Beyond Browsing: Shared Comments, SOAPs, Trails, and On-line Communities

Spectrum: A Web-based tool for describing electronic resources

Using the Web as a Survey Tool: Results from the Second WWW User Survey

I can't find the abstracts for the earlier 2nd WWW conference, but I'm sure
there a bunch of goodies there. And these are only published papers.

The CGI spec was defined and implemented (in NCSA httpd) in the late '93/early
'94 timeframe by Rob McCool. The WHOLE purpose of CGI was to enable people to
create "web applications". It is highly unlikely that there were no other "web
applications" in the 18 months between the birth of CGI and Viaweb,
considering the sheer amount of intellectual horsepower and entrepreneurial
fervor at that time aimed at harnessing the net.

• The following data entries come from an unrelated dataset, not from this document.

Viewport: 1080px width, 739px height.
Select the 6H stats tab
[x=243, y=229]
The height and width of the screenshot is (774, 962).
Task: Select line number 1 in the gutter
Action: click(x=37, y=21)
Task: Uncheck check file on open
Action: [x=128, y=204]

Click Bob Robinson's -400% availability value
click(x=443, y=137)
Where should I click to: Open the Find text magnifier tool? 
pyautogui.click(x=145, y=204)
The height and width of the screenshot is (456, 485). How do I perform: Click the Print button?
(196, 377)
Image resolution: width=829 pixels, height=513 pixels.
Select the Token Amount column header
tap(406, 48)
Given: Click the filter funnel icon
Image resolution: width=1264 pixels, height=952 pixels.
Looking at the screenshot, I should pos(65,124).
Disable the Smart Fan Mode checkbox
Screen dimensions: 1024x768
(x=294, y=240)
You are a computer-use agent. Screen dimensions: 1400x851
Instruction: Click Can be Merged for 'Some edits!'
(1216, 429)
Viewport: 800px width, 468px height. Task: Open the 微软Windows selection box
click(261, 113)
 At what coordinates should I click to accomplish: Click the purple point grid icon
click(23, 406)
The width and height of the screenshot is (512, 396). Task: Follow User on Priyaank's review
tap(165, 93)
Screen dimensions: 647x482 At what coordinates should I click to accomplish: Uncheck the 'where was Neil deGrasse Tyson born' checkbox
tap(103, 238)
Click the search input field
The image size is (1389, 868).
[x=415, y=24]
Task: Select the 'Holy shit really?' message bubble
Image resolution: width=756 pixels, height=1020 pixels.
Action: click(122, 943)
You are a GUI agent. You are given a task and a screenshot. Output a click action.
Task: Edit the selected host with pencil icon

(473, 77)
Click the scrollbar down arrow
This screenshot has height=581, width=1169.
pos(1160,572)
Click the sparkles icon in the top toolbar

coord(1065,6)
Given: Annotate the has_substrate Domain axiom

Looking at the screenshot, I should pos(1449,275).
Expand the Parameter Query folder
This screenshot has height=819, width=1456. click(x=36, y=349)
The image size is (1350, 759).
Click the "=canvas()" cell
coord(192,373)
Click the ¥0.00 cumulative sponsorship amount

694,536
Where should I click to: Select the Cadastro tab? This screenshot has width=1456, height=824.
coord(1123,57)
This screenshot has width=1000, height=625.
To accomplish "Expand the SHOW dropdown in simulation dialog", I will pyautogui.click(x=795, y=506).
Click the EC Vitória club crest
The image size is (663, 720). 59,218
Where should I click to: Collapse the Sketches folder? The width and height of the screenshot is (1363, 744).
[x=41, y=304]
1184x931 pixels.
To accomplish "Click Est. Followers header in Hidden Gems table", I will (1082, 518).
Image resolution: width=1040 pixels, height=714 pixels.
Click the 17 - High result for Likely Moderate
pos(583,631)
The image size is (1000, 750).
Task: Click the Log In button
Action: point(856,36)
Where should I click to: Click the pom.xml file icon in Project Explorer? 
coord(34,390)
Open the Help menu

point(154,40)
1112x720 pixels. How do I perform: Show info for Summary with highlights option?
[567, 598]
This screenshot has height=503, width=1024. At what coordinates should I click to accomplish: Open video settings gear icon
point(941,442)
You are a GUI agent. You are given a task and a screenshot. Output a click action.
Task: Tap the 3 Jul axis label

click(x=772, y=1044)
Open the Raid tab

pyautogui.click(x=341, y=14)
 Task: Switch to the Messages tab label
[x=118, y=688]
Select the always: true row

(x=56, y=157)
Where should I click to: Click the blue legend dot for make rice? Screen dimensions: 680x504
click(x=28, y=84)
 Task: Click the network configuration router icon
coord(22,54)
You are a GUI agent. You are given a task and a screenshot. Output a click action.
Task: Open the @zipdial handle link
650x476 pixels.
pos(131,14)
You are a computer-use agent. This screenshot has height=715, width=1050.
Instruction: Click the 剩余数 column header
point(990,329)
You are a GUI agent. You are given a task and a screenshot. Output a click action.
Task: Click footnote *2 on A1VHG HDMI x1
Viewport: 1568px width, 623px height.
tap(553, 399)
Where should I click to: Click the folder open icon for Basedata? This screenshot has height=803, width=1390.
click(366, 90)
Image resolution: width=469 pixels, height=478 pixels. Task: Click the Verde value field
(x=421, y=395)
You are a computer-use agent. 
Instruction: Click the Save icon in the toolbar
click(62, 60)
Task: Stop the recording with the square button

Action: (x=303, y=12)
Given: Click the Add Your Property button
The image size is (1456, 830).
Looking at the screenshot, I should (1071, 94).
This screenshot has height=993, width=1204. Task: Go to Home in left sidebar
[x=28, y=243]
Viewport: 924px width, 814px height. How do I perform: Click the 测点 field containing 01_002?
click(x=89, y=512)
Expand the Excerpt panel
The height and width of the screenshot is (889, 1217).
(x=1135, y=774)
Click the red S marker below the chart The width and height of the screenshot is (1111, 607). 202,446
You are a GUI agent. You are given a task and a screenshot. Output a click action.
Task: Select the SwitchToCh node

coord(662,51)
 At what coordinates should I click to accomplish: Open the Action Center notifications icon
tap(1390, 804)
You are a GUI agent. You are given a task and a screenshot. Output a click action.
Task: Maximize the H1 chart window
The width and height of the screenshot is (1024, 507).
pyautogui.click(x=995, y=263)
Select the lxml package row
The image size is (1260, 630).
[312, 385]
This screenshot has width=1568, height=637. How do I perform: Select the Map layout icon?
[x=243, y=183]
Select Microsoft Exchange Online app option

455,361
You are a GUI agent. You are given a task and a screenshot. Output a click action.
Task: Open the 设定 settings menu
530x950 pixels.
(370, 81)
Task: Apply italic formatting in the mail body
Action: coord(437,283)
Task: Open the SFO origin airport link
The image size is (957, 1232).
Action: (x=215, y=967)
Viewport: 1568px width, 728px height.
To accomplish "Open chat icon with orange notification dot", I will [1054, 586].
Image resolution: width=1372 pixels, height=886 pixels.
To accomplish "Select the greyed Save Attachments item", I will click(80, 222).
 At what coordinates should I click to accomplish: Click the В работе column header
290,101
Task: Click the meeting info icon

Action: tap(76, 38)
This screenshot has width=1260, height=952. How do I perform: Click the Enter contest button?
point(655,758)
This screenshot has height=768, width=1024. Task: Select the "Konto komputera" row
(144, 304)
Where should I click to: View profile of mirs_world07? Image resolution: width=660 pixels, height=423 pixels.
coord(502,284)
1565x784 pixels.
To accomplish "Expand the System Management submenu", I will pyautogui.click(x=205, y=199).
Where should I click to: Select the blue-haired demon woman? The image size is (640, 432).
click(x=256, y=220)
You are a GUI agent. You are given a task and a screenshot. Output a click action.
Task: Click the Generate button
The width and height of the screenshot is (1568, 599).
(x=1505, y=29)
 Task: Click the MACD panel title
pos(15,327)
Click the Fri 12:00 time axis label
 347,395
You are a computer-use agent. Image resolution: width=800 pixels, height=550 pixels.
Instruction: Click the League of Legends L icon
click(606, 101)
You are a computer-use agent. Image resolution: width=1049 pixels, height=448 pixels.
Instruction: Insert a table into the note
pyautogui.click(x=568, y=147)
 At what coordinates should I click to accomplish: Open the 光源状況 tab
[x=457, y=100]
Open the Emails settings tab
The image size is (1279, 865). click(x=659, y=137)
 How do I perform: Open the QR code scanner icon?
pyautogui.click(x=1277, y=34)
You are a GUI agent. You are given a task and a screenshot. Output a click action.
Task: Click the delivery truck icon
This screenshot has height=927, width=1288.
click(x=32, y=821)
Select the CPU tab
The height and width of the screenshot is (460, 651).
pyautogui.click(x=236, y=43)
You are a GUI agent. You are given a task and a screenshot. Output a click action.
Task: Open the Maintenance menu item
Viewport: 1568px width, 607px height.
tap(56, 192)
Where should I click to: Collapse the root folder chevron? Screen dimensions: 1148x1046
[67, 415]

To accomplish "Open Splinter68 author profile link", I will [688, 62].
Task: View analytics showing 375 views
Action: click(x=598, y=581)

I think the claim is pretty shaky.

That said, you guys were definitely among the early pioneers. You built a
great product and had a great exit. What more could you ask for? :)

------
jpark
<http://www.library.ucsf.edu/info/about/ckm/it94paper.html>

------
SwellJoe
Nice try, but I believe this was really the first web application:

<http://tinyurl.com/133t>

I remember using it back in '94, on my Amiga 3000. It was a real time saver.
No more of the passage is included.